◆ PROBLEM TO WORK ON ◆
Using the entries below, say how many of the lines carry "computer". Write the number alone.

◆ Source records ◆

______________________________

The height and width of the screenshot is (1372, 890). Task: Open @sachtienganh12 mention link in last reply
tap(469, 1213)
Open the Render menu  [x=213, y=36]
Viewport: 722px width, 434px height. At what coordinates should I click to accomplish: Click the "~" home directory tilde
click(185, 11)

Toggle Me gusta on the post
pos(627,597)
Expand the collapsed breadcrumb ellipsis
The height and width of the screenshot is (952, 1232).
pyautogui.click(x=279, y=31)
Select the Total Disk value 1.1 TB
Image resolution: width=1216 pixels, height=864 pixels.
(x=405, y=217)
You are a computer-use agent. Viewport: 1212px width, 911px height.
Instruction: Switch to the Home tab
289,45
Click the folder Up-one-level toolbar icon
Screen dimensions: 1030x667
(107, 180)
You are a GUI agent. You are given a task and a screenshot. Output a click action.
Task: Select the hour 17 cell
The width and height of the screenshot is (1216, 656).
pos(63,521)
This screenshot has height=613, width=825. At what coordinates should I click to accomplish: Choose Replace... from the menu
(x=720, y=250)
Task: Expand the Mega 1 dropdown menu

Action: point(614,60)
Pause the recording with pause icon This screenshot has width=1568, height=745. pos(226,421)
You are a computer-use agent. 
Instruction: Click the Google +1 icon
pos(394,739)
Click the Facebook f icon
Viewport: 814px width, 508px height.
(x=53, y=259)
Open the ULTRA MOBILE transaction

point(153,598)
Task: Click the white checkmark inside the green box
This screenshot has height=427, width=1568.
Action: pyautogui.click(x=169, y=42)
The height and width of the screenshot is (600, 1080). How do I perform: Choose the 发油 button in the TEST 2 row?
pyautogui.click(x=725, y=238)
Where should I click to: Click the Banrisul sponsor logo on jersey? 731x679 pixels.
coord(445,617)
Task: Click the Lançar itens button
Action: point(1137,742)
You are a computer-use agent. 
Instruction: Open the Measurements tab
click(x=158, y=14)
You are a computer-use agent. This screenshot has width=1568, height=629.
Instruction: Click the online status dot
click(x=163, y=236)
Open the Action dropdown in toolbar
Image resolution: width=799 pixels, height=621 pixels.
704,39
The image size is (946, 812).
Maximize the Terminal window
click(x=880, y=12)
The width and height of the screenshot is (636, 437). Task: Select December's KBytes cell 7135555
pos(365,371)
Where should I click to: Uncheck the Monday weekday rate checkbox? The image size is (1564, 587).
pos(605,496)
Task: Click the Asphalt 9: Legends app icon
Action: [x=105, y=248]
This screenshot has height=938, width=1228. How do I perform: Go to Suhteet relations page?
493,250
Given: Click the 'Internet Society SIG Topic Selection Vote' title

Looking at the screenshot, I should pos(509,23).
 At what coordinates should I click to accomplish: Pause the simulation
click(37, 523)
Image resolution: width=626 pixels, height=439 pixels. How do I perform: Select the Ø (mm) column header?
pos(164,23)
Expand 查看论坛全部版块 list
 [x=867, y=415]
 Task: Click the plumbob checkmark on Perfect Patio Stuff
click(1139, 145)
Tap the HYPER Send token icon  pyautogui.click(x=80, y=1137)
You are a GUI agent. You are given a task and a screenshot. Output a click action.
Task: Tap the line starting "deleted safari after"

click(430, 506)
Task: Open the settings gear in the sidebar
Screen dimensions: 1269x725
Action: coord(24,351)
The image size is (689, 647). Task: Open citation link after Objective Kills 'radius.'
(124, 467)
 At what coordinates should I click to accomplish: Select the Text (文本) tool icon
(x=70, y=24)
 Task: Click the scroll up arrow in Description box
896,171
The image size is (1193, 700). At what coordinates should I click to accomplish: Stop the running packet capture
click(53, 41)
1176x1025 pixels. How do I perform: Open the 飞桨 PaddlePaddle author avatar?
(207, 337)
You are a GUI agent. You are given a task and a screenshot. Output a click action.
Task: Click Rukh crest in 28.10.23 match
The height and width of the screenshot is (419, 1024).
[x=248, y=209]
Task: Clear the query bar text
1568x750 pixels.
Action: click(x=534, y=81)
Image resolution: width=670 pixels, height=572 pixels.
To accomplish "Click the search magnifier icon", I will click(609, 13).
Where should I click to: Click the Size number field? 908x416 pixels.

______________________________

◆ TASK ANSWER ◆
4